Introduction to Digital Libraries


  • Edward A. Fox, Virginia Tech
Duration: Sunday, June 19, 9am - 5pm (full-day)

This tutorial is a thorough and deep introduction to the DL field, providing a firm foundation: covering key concepts and terminology, as well as services, systems, technologies, methods, standards, projects, issues, and practices. It introduces and builds upon a firm theoretical foundation (starting with the '5S' set of intuitive aspects: Streams, Structures, Spaces, Scenarios, Societies), giving careful definitions and explanations of all the key parts of a 'minimal digital library', and expanding from that basis to cover key DL issues. Illustrations come from a set of case studies. Attendees will be exposed to four Morgan & Claypool books that elaborate on 5S, published 2012-2014. Complementing the coverage of '5S' will be an overview of key aspects of the DELOS Reference Model and DL.org activities. Further, use of a Hadoop cluster supporting DLs will be described.

Introduction to the Digital Public Library of America API

  • Unmil P. Karadkar, The University of Texas at Austin
  • Audrey Altman, Digital Public Library of America
  • Mark Breedlove, Digital Public Library of America
Duration: Sunday, June 19, 1pm - 4pm (half-day)


The DPLA API is a Web-based RESTful API that provides programmatic access to over 11 million cultural heritage objects indexed in the DPLA. The API provides access to more metadata fields than those presented in the Web portal. API-based access thus enables a deeper exploration of the DPLA metadata for non-programmers as well as enables software developers to create innovative apps. This tutorial will introduce participants to the API and has the following objectives:

  • Understand and use RESTful APIs in general and the DPLA API in particular
  • Locate relevant information on the DPLA developer pages
  • Read the DPLA data model documentation
  • Retrieve DPLA metadata via a Web browser and a command-line interface
  • Manipulate saved DPLA data using OpenRefine
  • Retrieve DPLA data using a modern programming language such as Python, PHP, JavaScript, or Java.
  • Use Python wrappers such as dpla_utils and DPyLA – for Python programmers

The tutorial is designed for both programmers and non-programmers. We encourage you to bring your own computers and participate in the hands-on use of the DPLA API during the tutorial.

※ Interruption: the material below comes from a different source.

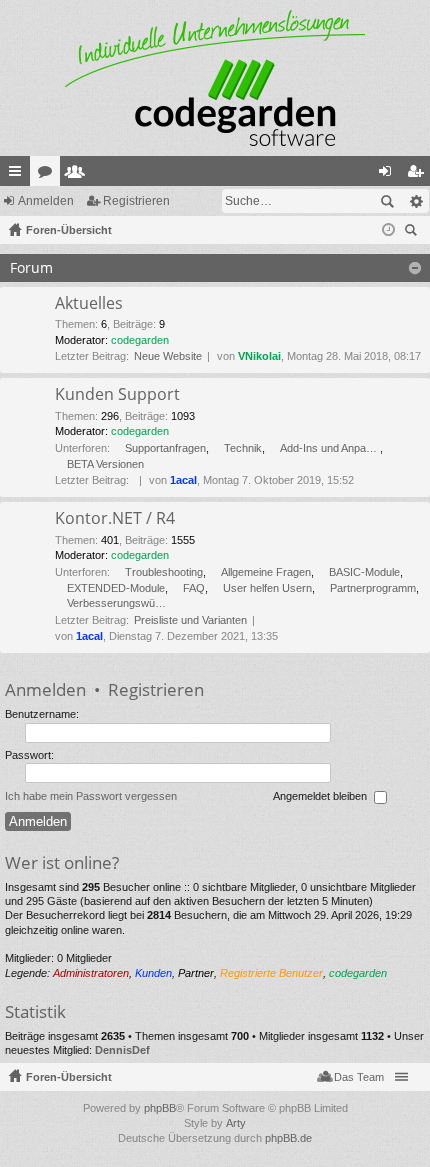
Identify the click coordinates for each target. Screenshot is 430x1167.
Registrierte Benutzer (271, 973)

Information Extraction for Scholarly Digital Libraries


  • Kyle Williams, Pennsylvania State University
  • Jian Wu Pennsylvania State University
  • Zhaohui Wu, Pennsylvania State University
  • C. Lee Giles, Pennsylvania State University
Duration: Sunday, June 19, 9am - 12pm (half-day)

Scholarly documents contain many data entities, such as titles, authors, affiliations, figures, and tables. These entities can be used to enhance digital library services through enhanced metadata and enable the development of new services and tools for interacting with and exploring scholarly data. However, in a world of scholarly big data, extracting these entities in a scalable, efficient and accurate manner can be challenging. In this tutorial, we introduce the broad field of information extraction for scholarly digital libraries. Drawing on our experience in running the CiteSeerX digital library, which has performed information extraction on over 7 million academic documents, we argue for the need for automatic information extraction, describe different approaches for performing information extraction, present tools and datasets that are readily available, and describe best practices and areas of research interest.